Why is that? Why would an otherwise individual, private social media account of an elected official be treated differently than a typical individual’s account?
Because, given that the elected official has used their social media account to reach constituents regarding numerous matters and issues, courts are now deciding that the free speech requirements of the 1st Amendment have attached and dissenting views can no more be silenced or blocked on the official’s social media account than could a dissenting view be silenced in a traditional public square like a public park, town hall, or county/parish fair.
We have a local example of this very thing:
LA. State Senator, Katrina Jackson, a black, female, strongly pro-life but otherwise-liberal Democrat from Monroe, Louisiana. Sen. Jackson has a Twitter account that she uses to communicate with her constituents. Over time, a small minority of individuals have attacked her in a manner that is harsh, derogatory, and at times profane, regarding her votes on and support for certain issues.
One example involves Sen. Jackson’s heroic support for unborn babies and her legislative efforts on their behalf. Especially galling to her critics is Sen. Jackson’s defense of African American women and their unborn babies. “African American babies are being aborted at alarming numbers” when compared to the abortion rate in the white population, which she considers to be a “modern-day genocide.”
Well, she’s now being sued over her decision to block a critic from her Twitter account. The lawsuit alleges that it violates the blocked individual’s 1st Amendment right to free speech. Sen.
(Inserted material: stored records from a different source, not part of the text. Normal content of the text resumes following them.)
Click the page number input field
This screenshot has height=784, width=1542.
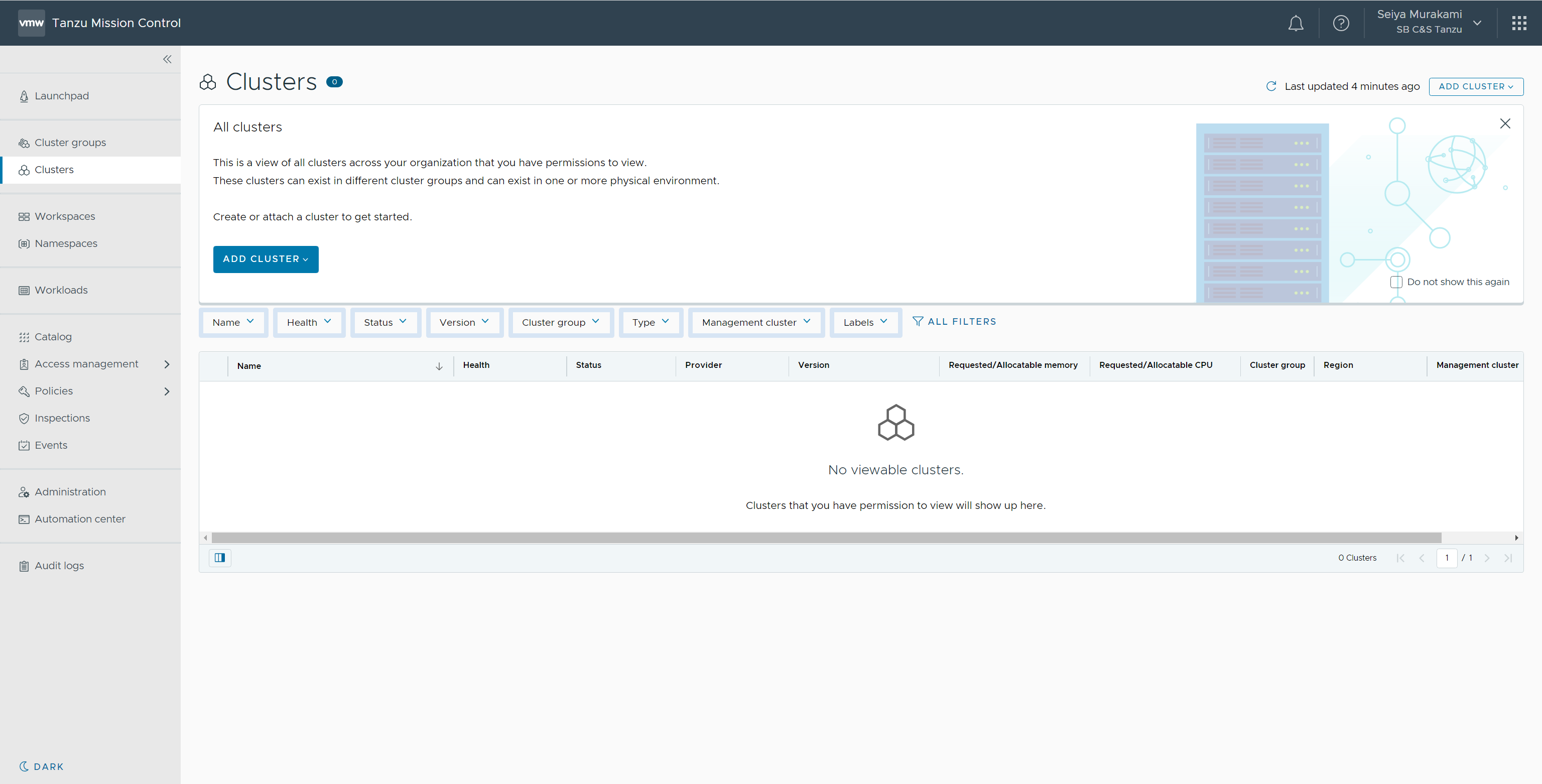pyautogui.click(x=1446, y=558)
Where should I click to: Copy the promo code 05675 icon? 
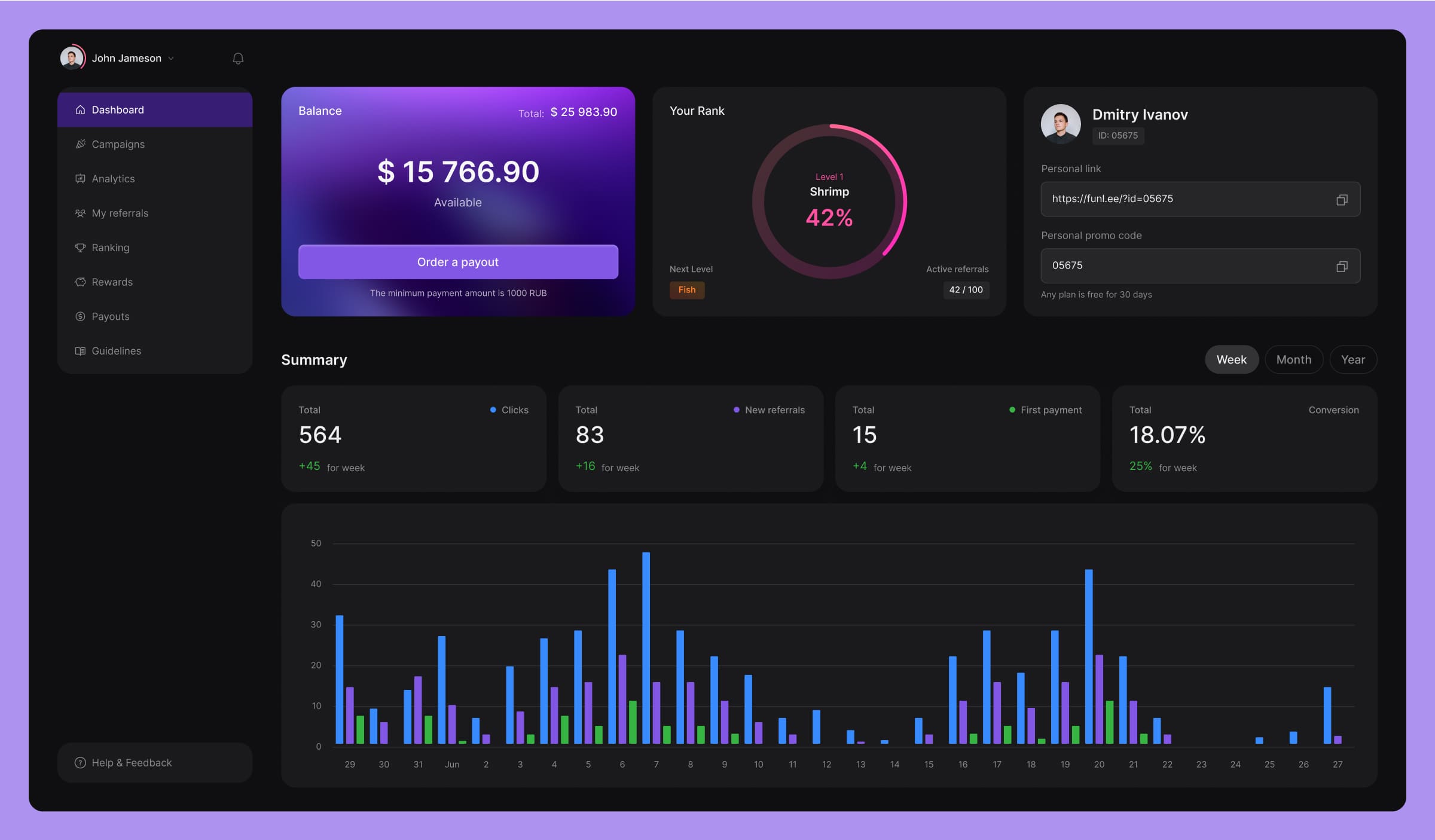(1342, 267)
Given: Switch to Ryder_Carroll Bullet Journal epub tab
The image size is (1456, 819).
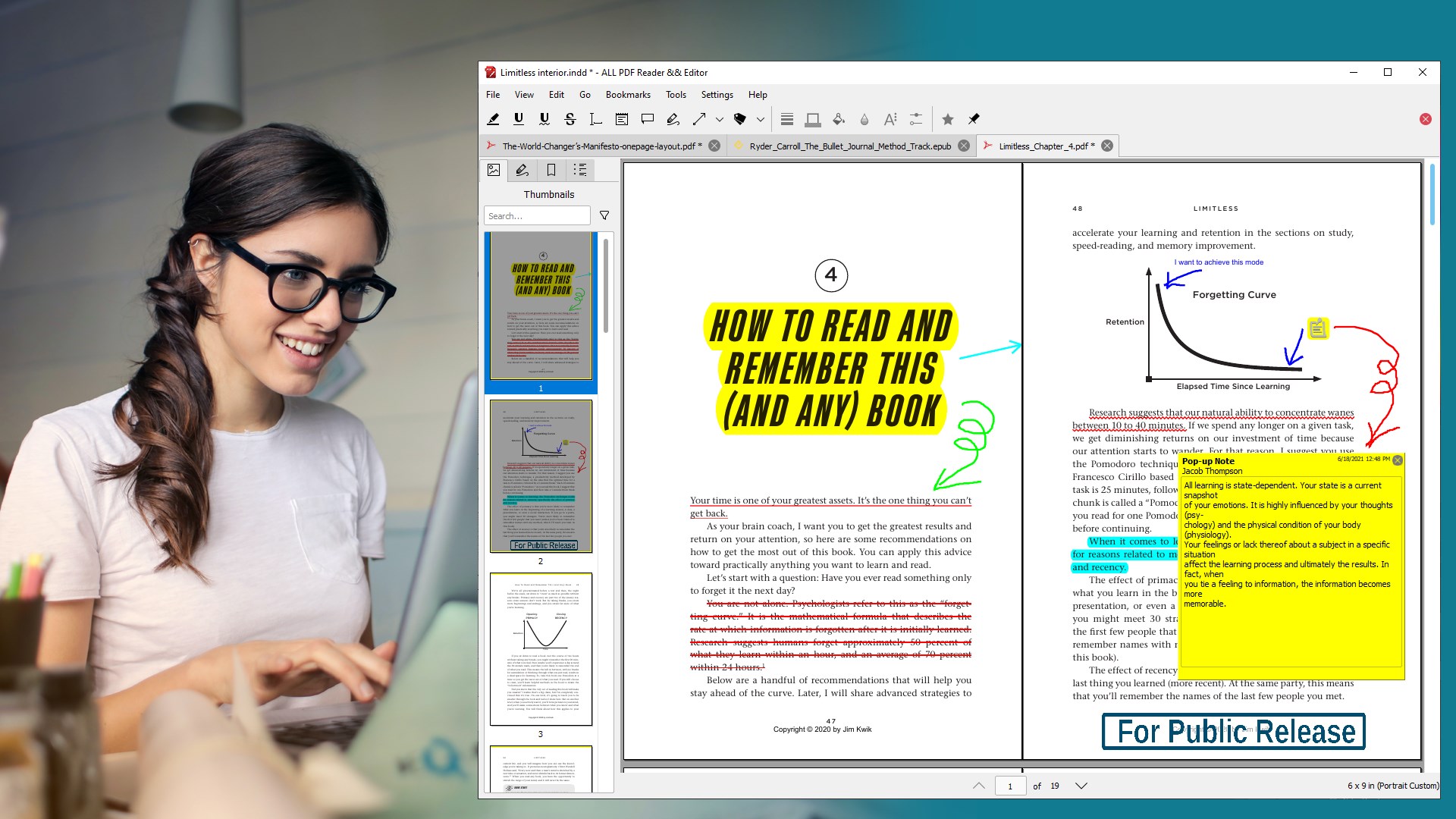Looking at the screenshot, I should 849,146.
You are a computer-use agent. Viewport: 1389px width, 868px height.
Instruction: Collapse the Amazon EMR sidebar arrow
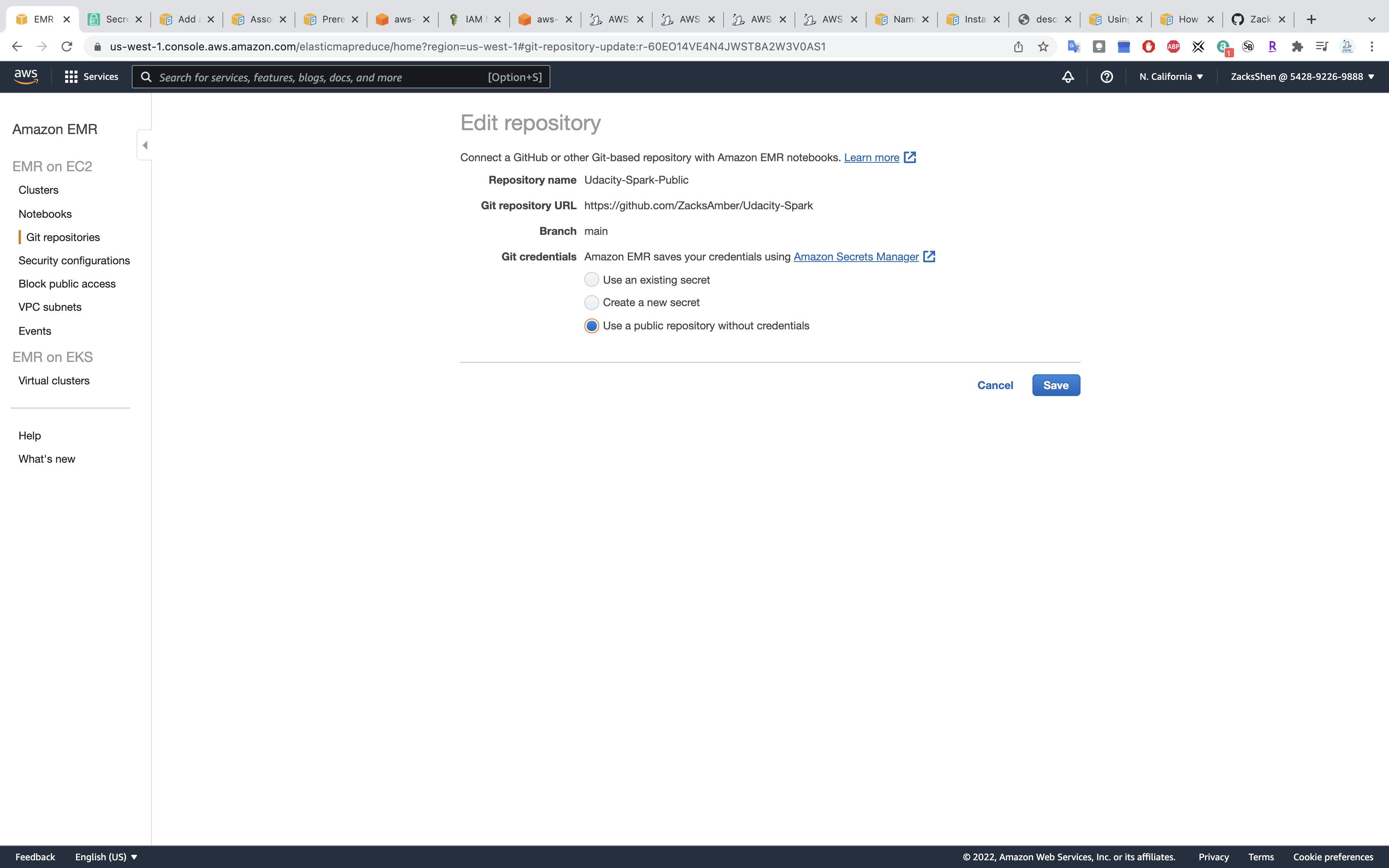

Jackson responded by characterizing the blocked speech as hate speech that shouldn’t enjoy First Amendment protection.
Well, the law often takes time to catch up with technological advancement, but we are beginning to see courts treat as subject to 1st Amendment scrutiny the social media accounts of public officials who use their social media account to carry out their role as an elected official. Courts are holding that a public official cannot engage in what amounts to censorship by blocking someone or deleting someone’s comments just because of that individual’s viewpoint or opinion.
What are some of the factors a court could consider in this regard?
Does the social media account identify the elected official as a government official; are official policy, legislative statements made/posted on the account; does the official seek to communicate directly with voters, or encourage public debate of issues, or provide information about available government services?
No elected official is required to engage in social media but if they do, a court may not allow the official to ban individuals—particularly constituents—or their views from their account.
Royal Alexander is a Shreveport attorney.